The Worldwide Communion of Catholic Apostolic Churches (WCCAC; , CICAM) was a communion of independent Catholic churches connected to the Brazilian Catholic Apostolic Church (ICAB). The Worldwide Communion of Catholic Apostolic Churches was founded around 2008 in Guatemala. In spite of its ambitious aims, there is no independent evidence of any recent activity of this organization, which seems to have stalled.

Organization and beliefs
The Worldwide Communion of Catholic Apostolic Churches adhered to a conventional Catholic Christian faith, though with openness to other beliefs that they perceive do not contradict the Catholic faith. Similarly, the WCCAC understanding of church structure and hierarchy, sacraments, and holy orders essentially did not differ from conventional Catholicism, but dissolution of marriage by a bishop was allowed. The founding bishops' statement added that "We do not accept any ordination of women into the Holy Orders (...). We do not allow any homosexual clergy in any communion churches." The Worldwide Communion of Catholic Apostolic Churches was intended to be governed by an International Bishops Council. For organizational purposes, the communion had a board of directors, an honorary advisory committee, and an executive secretariat. The International Bishops Council aimed to meet every two years. The council of the communion formed at San Lucas Sacatepéquez, Guatemala, August 12–18, 2008.

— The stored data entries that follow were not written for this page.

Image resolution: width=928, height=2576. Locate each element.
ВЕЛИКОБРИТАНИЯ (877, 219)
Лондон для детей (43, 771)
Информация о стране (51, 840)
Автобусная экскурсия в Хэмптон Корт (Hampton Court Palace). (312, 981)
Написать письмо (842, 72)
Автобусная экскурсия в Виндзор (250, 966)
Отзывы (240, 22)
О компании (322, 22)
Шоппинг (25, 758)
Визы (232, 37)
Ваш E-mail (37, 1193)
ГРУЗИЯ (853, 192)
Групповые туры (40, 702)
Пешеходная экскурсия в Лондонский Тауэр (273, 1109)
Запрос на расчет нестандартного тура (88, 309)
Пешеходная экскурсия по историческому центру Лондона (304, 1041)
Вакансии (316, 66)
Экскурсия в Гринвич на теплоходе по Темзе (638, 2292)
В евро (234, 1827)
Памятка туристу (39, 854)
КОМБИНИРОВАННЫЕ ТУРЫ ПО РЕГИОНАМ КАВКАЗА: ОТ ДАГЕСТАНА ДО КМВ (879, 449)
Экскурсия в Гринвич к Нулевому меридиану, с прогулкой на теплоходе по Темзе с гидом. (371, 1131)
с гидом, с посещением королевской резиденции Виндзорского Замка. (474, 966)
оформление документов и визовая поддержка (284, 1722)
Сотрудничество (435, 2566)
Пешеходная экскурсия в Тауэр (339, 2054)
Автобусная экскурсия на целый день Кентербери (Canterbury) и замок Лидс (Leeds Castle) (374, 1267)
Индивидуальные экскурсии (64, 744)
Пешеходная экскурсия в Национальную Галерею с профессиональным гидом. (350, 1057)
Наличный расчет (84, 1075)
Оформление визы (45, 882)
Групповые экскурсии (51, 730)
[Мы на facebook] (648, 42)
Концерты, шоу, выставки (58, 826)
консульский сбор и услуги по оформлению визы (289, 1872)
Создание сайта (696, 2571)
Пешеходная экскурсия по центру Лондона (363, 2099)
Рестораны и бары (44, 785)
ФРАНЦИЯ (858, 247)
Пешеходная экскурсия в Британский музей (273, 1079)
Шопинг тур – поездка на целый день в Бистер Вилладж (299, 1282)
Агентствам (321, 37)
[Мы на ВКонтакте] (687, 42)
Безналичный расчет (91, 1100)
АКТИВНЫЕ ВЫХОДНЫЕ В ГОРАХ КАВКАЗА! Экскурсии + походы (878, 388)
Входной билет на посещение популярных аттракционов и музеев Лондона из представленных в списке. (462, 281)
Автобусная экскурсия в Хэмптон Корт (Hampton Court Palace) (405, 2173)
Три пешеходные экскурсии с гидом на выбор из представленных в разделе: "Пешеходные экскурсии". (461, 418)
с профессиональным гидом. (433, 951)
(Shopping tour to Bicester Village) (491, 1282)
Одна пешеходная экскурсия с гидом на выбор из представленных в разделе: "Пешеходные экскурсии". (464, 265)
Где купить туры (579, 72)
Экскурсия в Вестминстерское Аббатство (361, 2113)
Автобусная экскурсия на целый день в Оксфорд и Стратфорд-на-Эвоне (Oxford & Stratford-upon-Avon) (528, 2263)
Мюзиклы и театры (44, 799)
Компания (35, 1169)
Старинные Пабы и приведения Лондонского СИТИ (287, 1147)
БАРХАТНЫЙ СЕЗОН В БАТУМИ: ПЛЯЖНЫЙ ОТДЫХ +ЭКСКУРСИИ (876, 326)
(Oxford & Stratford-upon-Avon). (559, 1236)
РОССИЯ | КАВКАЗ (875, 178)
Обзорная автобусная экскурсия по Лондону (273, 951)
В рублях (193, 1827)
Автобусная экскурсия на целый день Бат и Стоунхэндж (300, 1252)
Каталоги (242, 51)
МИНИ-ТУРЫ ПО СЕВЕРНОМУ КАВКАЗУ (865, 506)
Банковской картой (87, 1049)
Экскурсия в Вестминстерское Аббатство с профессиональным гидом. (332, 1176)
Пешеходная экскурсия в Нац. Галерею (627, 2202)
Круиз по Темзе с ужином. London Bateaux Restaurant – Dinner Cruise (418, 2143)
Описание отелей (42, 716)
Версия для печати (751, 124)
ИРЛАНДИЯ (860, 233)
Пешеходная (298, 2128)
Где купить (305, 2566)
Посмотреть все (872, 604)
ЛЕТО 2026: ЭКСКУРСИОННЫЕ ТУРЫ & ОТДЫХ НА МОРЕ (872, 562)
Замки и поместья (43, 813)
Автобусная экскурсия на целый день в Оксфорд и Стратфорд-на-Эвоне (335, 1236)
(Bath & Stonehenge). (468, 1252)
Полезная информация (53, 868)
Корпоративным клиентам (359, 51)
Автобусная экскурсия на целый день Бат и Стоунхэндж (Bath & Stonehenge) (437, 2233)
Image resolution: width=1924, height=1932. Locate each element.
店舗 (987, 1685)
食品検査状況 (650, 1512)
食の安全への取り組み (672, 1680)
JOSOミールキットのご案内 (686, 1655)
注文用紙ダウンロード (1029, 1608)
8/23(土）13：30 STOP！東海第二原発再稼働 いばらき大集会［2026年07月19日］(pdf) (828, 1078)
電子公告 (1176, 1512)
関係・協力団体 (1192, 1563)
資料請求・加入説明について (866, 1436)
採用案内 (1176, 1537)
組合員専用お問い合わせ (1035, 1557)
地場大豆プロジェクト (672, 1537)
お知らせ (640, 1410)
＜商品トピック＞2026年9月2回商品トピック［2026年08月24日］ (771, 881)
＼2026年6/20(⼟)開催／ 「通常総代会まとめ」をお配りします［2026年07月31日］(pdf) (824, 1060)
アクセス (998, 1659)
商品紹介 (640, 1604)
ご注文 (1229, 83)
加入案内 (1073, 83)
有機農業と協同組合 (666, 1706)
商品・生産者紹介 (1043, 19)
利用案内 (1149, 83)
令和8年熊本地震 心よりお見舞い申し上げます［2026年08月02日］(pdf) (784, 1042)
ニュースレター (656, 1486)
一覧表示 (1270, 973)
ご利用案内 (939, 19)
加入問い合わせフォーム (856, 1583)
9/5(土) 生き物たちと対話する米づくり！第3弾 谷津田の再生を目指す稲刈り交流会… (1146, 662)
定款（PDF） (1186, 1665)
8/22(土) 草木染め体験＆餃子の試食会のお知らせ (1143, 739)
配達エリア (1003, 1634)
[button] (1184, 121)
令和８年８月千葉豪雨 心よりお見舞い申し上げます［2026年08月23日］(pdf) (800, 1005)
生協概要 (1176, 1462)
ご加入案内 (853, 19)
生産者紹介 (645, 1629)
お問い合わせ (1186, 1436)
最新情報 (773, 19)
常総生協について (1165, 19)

Member churches were formed in different countries, presided over by bishops. WCCAC members are thought to have included, or may currently include:

Argentina: Argentine Catholic Apostolic Church
Brazil: Brazilian Catholic Apostolic Church
Mexico: Mexican Catholic Apostolic Church
Venezuela: Venezuelan Catholic Apostolic Church

Inactivity
There is no independently verifiable evidence of significant activity of WCCAC in recent years, and it could be presumed to have terminated: "ICAB [WCCAC's mother church] has had difficulty in maintaining the unity and continuity of its worldwide communion of branches. (...) [The] priorities of each branch do not always seem to be in harmony (...) and it becomes difficult at times to see what the point of having an international communion is supposed to be. In ICAB’s defense, perhaps, it cannot be easy to hold breakaway groups in a communion, however loose a communion it may be – it is almost a direct contradiction in terms."